The comments follow days of nonstop coverage about US intelligence on a European terrorism threat, even though much of the details of the threat are still secret.  This resulted in forcing the State Department to issue an alert last Sunday acknowledging an increased risk of terrorist attack in Europe.
Just three weeks ago, following the publication of back-to-back stories outing CIA agents in Afghanistan and Special Forces operations in Yemen, Clapper issued an unusual public statement urging intelligence officials to stop leaking.
He said the leak of thousands of classified cables to the Wikileaks website threw up a "yellow flag" that would, at least in the short term, "have a chilling effect on need-to-share," referring to the principle within the intelligence community that analysts and operators should have easier access to compartmentalized information.
Wikileaks, a website that gathers and releases internal documents, in July made public thousands of US military field reports from Afghanistan that included sensitive information, such as the identities of Afghan nationals who spied for the US. The disclosures prompted the Taleban to announce a campaign to find and kill so-called collaborators.

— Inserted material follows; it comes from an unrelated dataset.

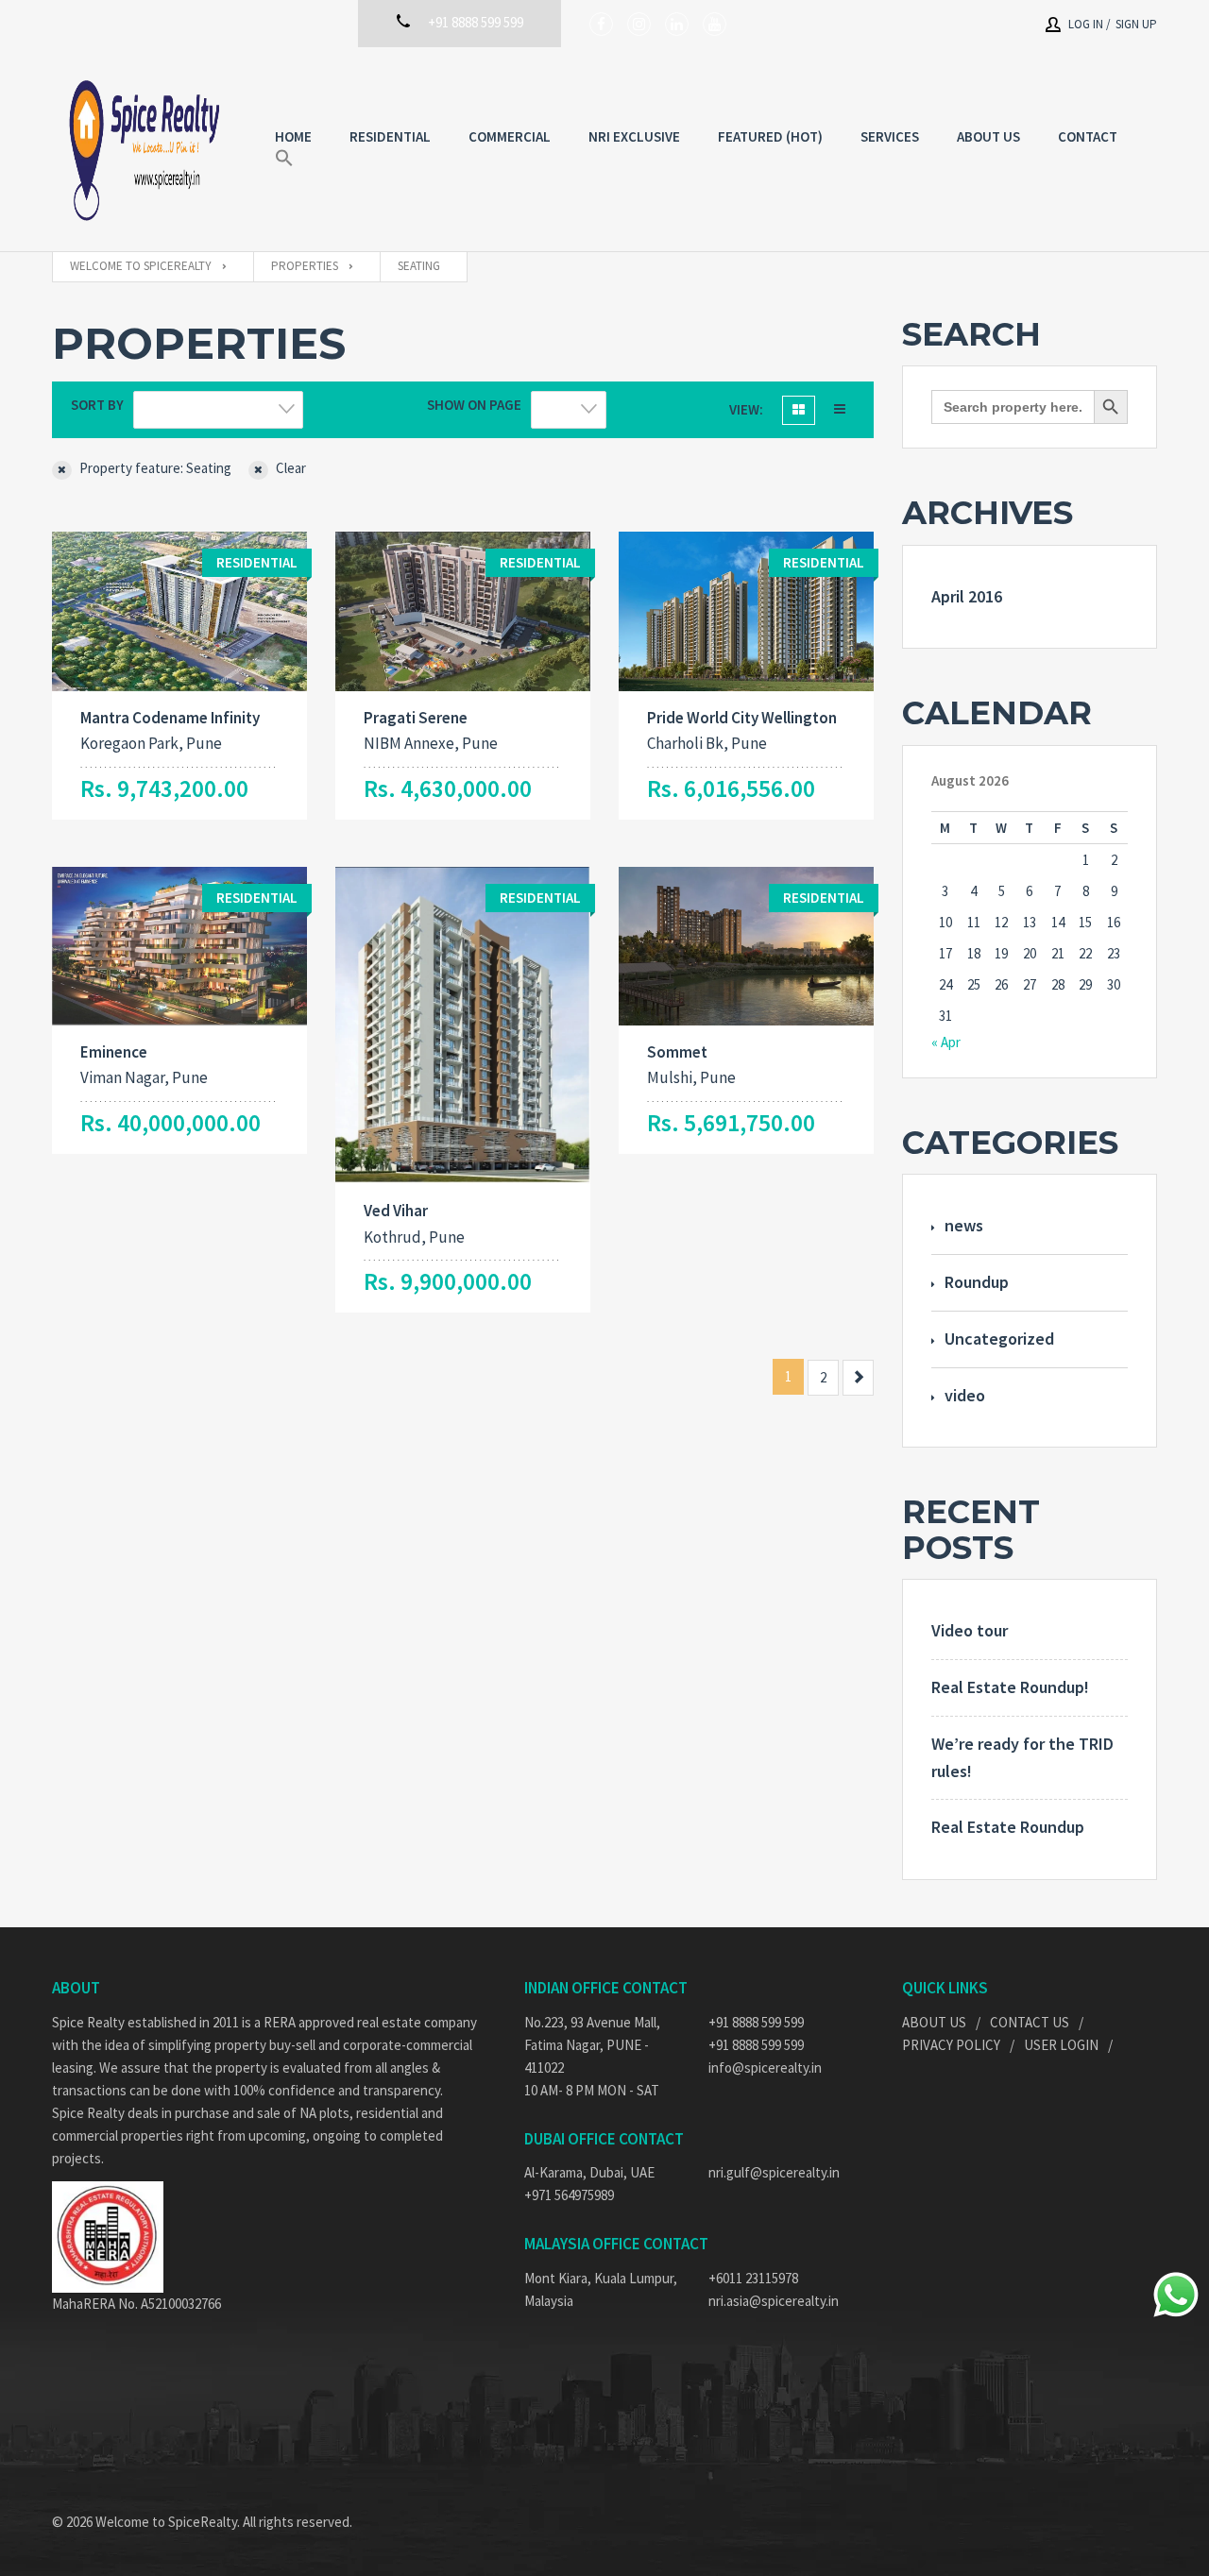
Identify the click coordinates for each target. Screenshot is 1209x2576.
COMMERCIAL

In voicing his criticism of leaks to Clapper, Obama joins a long list of presidents frustrated by the publication of sensitive government information in the press. President Nixon famously set up a counterleak squad known as the "plumbers" after Daniel Ellsberg, a military analyst, gave the New York Times a secret history of the Vietnam War known as the Pentagon Papers.
Clapper, who stepped in as the fourth director of national intelligence in August, said he has sought to emphasize counterintelligence - the identification and countering of foreign spies, work that requires compartmentation, or tightly controlling intelligence data.
Clapper has called for a better legal framework to allow foreign and domestic intelligence to be shared more efficiently, but he said that "Nirvana" would never be achieved.
Like DNIs before him, Clapper has promised to try to make his relationship with the congressional intelligence committees "positive," but has expressed concern that the Government Accountability Office, which now has some authority to investigate programs inside the intelligence community, might interfere in the relationship between the congressional oversight committees and the DNI.  He has said that he welcomed their work, "so long as it does not get to the core essence" of intelligence work.
The remarks came in sharp contrast to his predecessors who called for increased information among the 16 agencies that make up the US intelligence community.